Une information est nécessaire afin de dépasser ce « catastrophisme » peu propice à mobiliser les
systèmes de défense du sujet.
Nous souhaitons pouvoir établir une communication entre personnes adultes et responsables.
- La peur est-elle efficace ?
Il est reconnu actuellement que l’obésité est une maladie chronique. A ce titre, nous pouvons
souhaiter qu’elle soit considérée ainsi ce qui pourrait court-circuiter l’urgence et ses effets à court
terme.
Comparaison d’une prise en charge en fonction des facteurs de risque ou de la maladie chronique.
Facteurs de risque
peur
normes
pathologies associées
urgence
culpabilisation
Maladie chronique
besoins
individu
maladie obésité - développement
chemin
responsabilisation
- Facilitation plutôt qu’injonctions
Les mesures de santé publique préconisées doivent être concrètes et efficaces, or toute l’histoire
du poids et de l’obésité ne se met pas en équations ou en mesures.

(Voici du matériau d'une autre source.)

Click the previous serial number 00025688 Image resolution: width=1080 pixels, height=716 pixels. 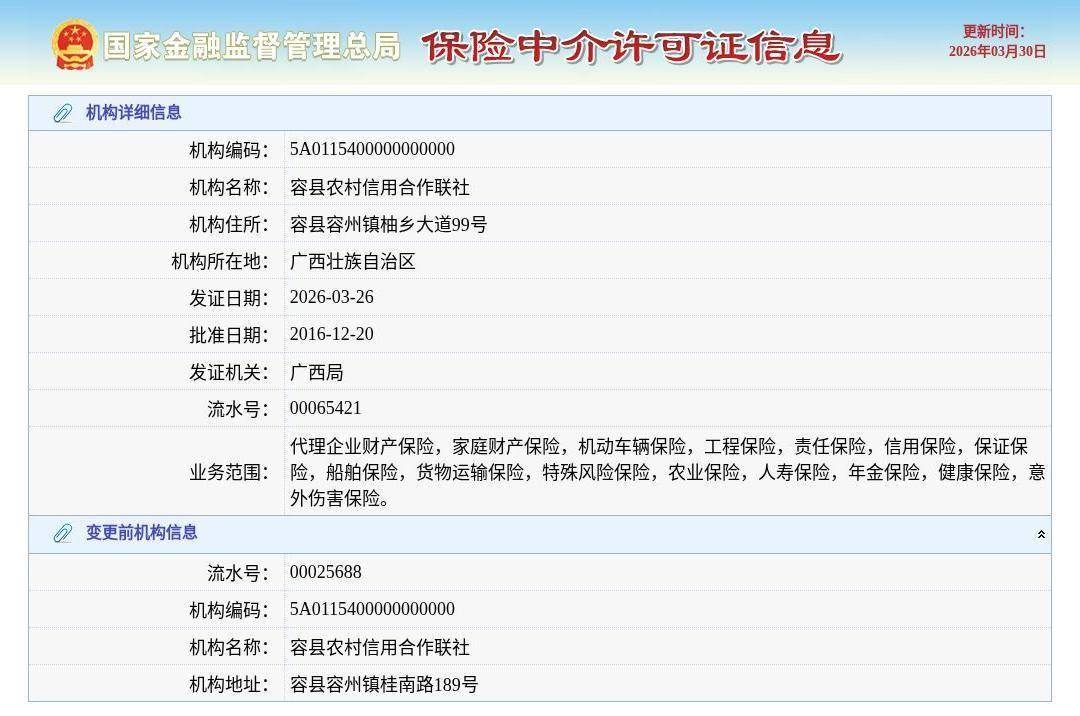pyautogui.click(x=325, y=572)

- Comment prendre en compte la souffrance, les histoires de vie, les liens et tout ce que la psychologie
propose.
Peut-être faut-il rappeler la définition de la santé donnée par l’OMS
« La santé est un état de complet bien-être physique, mental et social, et ne consiste pas seulement
en une absence de maladie ou d'infirmité. »
Le bien être est une valeur individuelle, subjective et relative qui appartient à la personne.
Ce n’est ni un devoir, ni une injonction.